The county will receive another $10.3 million for construction of a new maintenance facility at the County Commons for Summit Stage and county vehicles.
“Getting funding for the Summit Stage and fleet-maintenance facility was huge,” said assistant county manager Thad Noll. “The facility was desperately needed, and we were on the verge of having to borrow a significant amount of money and deplete the very limited Transit Fund reserves to help pay for a new building.”
The federal boost will help the Summit Stage hang on to its reserve funds and delay or avoid service cuts, Noll said.
The Colorado-9 project will include a new pedestrian bridge and a retaining wall. The project also will relocate a bike path and improve drainage. Construction should begin in March.
The I-70 project includes needed repairs to bridges along the highway.
“It’s important to remember that this will likely not be the final list of projects to be funded with ARRA funds,” said Transportation Commission Chairman Bill Kaufman. “Colorado may receive additional funding, or some projects may have difficulty meeting construction schedules. The $1.4 billion in projects we had on our initial list far exceeds the $317 million we expect to receive. We have many more projects we can accelerate should Colorado receive more funding from this program.”
The funding was good news for 35-year county resident and former commissioner Gary Lindstrom.
“We have a four-season economy that’s based on the ability of people to get here, enjoy their time and get back home efficiently, and we haven’t been able to provide that for a long time,” Lindstrom said. “We reached capacity many years ago, as far as I’m concerned. Anything we do to address that will help the local economy.”
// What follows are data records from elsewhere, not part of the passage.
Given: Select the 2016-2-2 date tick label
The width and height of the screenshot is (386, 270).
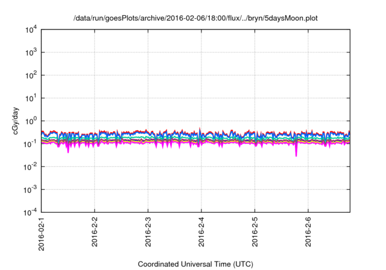Looking at the screenshot, I should 95,231.
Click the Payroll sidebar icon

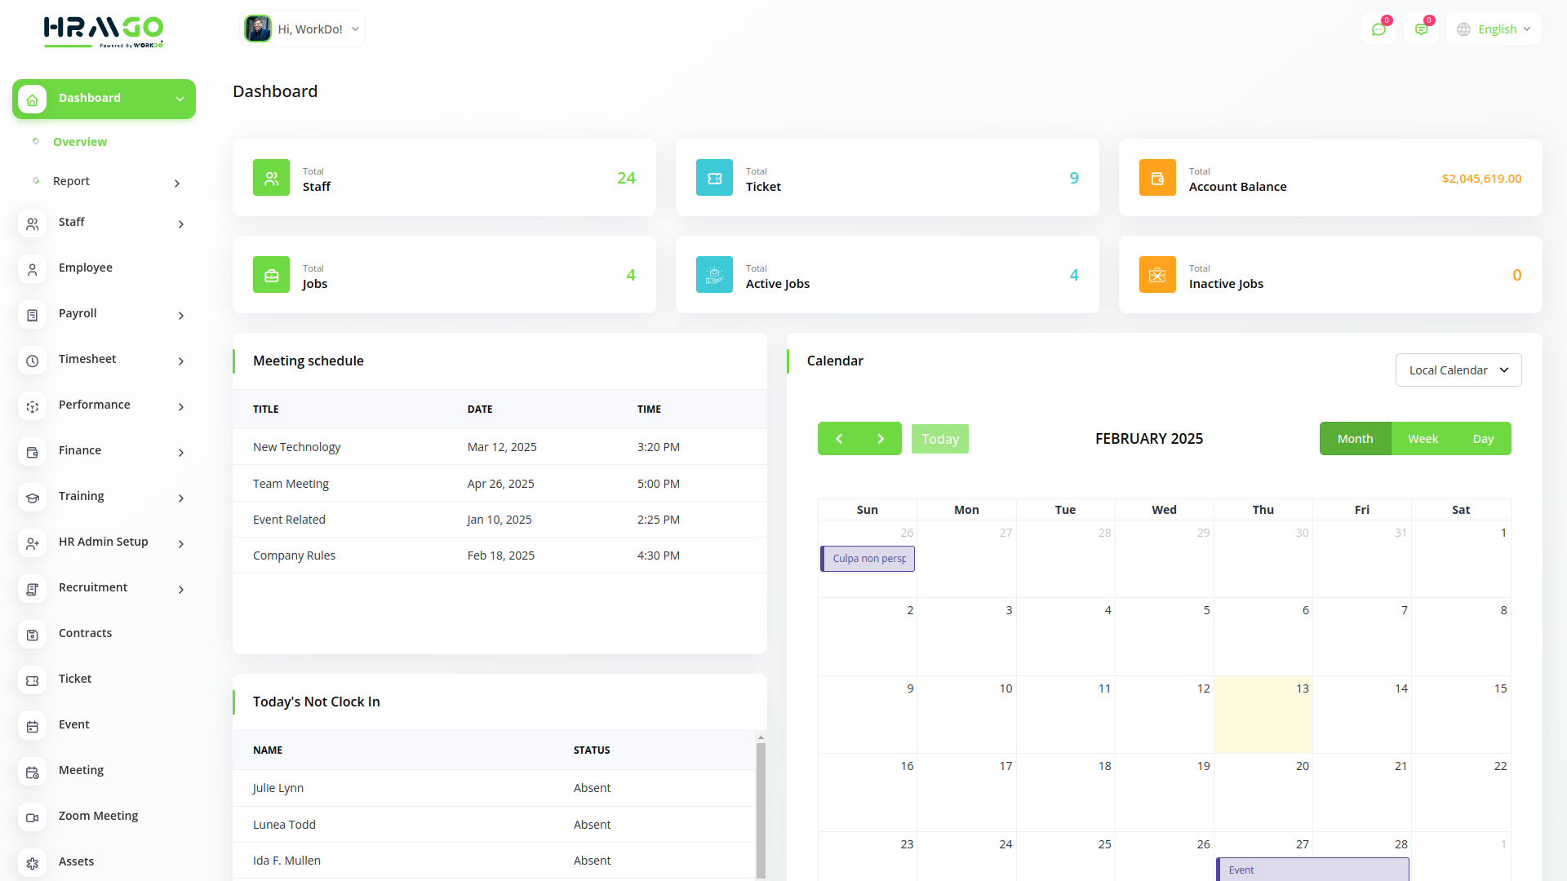click(x=33, y=315)
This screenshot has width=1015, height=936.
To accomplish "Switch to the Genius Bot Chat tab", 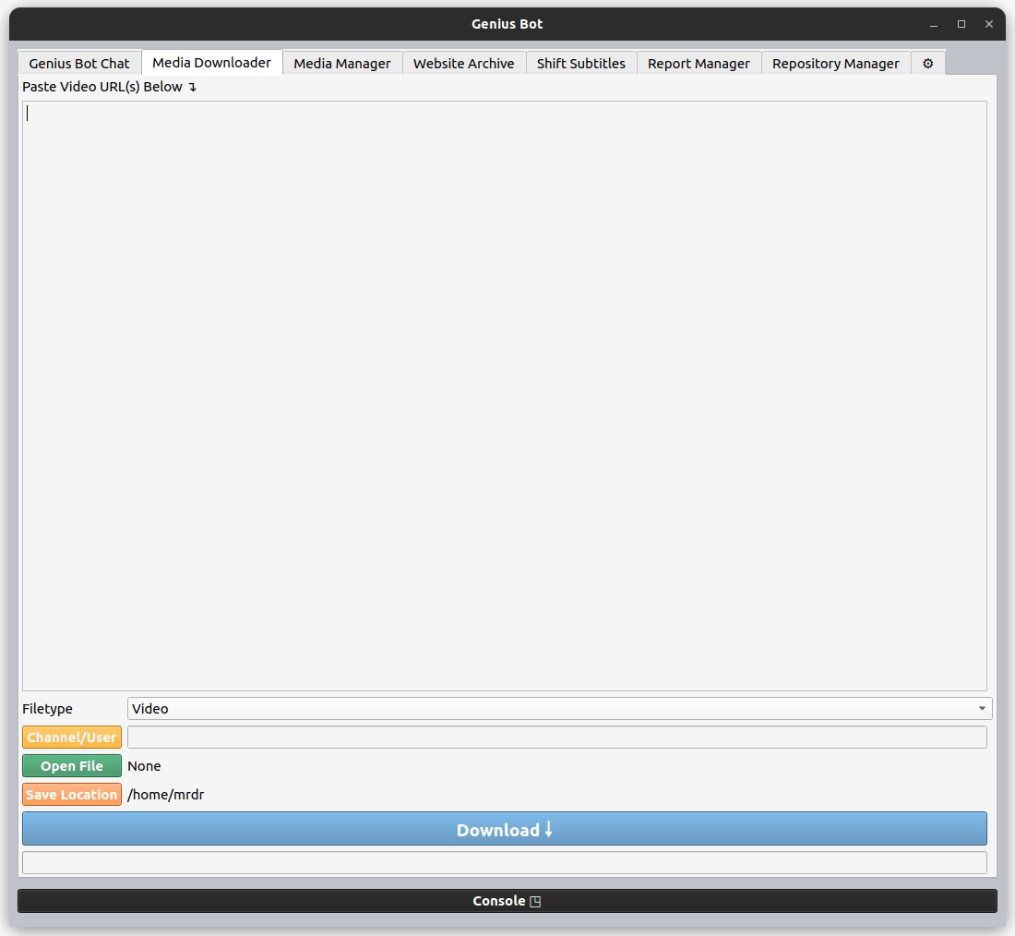I will click(78, 63).
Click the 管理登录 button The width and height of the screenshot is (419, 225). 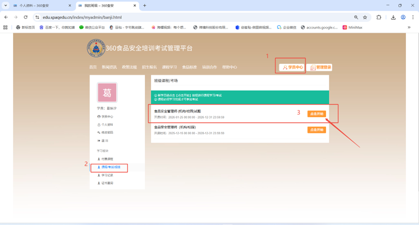pos(320,67)
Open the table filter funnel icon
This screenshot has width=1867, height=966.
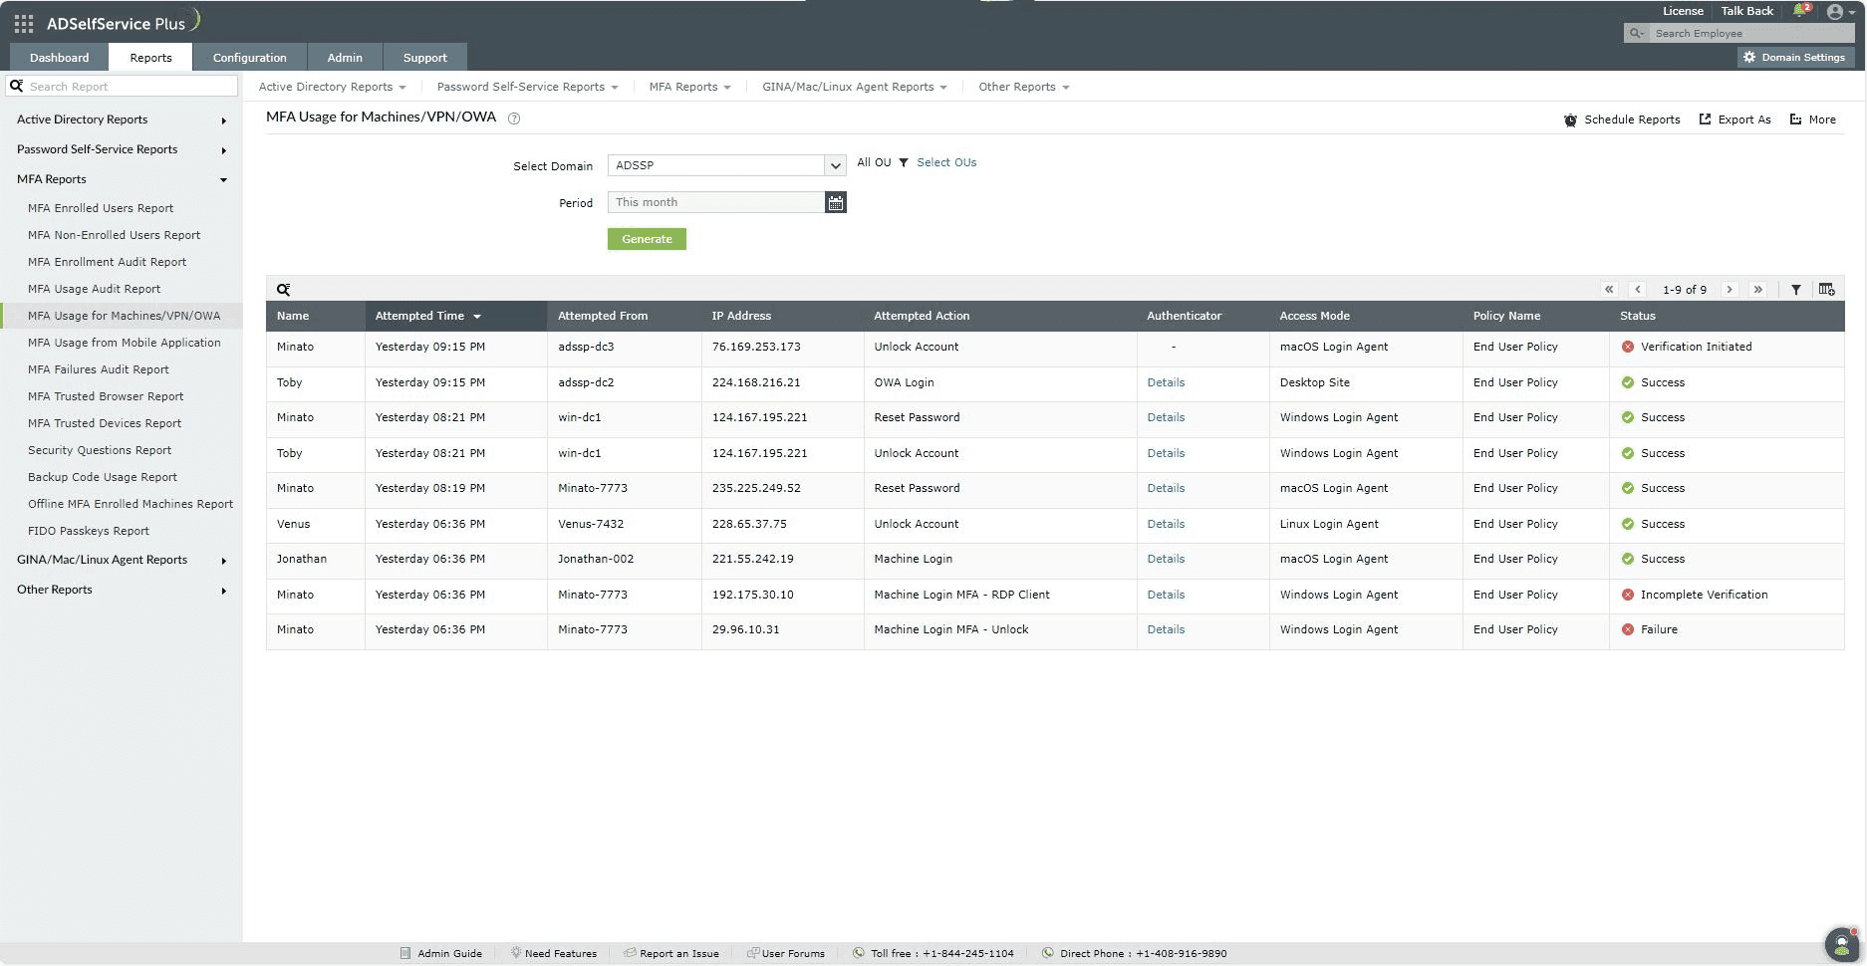click(x=1795, y=290)
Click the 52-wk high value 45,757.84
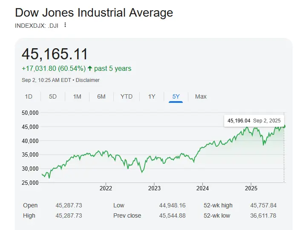297x230 pixels. pyautogui.click(x=263, y=205)
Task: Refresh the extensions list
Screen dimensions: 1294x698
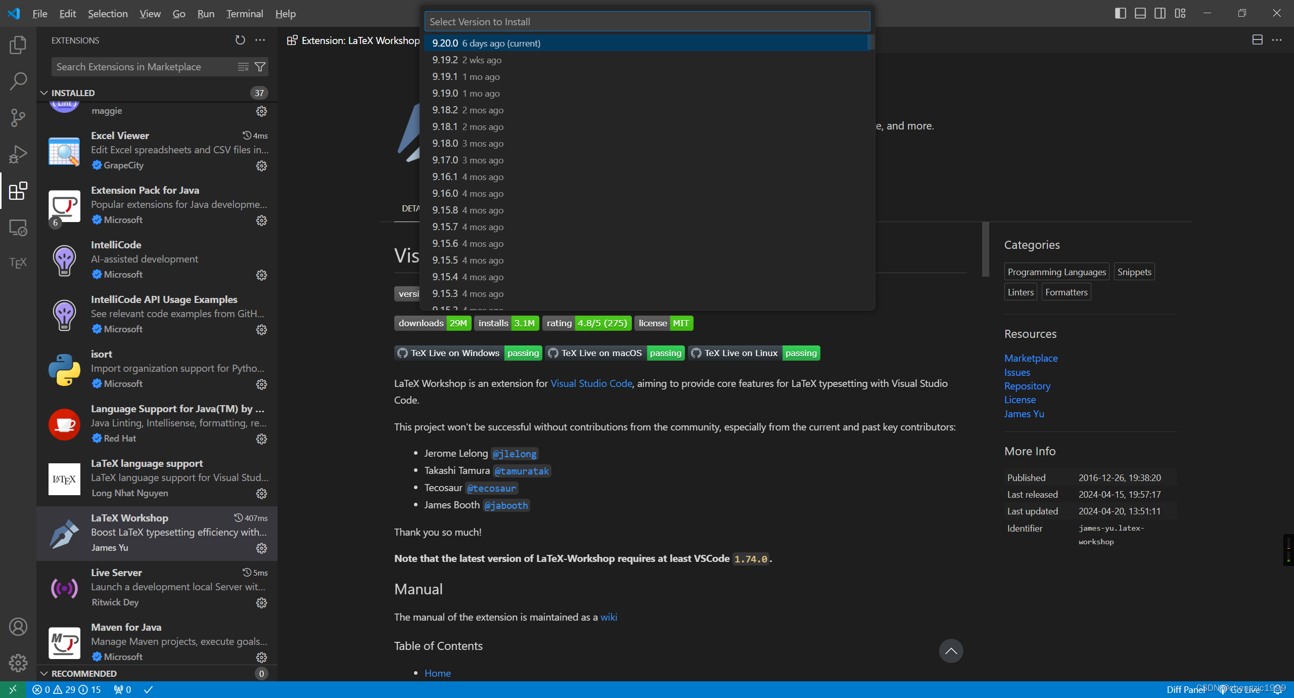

Aside from just the short-term infusion of cash, Lindstrom said the construction activity will help spur other parts of the local economy, from L.G. Everist, which provides road-construction material, to lodges, local shops and restaurants.
Adding some historic perspective to show the value of capital investment, Lindstrom said it’s important to remember that major construction projects such as I-70 and the Dillon Dam led to the birth of the Town of Silverthorne decades ago.
The American Recovery and Re-investment Act, as it’s formally known, requires the state to have at least half of that $317 million committed to projects within 120 days. That means more of Colorado 9 could be expanded to four lanes if some other projects around the state don’t make the ready-to-go cut.
“It’s possible that funding (for Colorado 9) may become available in the next 120 days to a year because other projects around the state or nation may not be able to go forward,” Noll said, “but that’s a long shot.”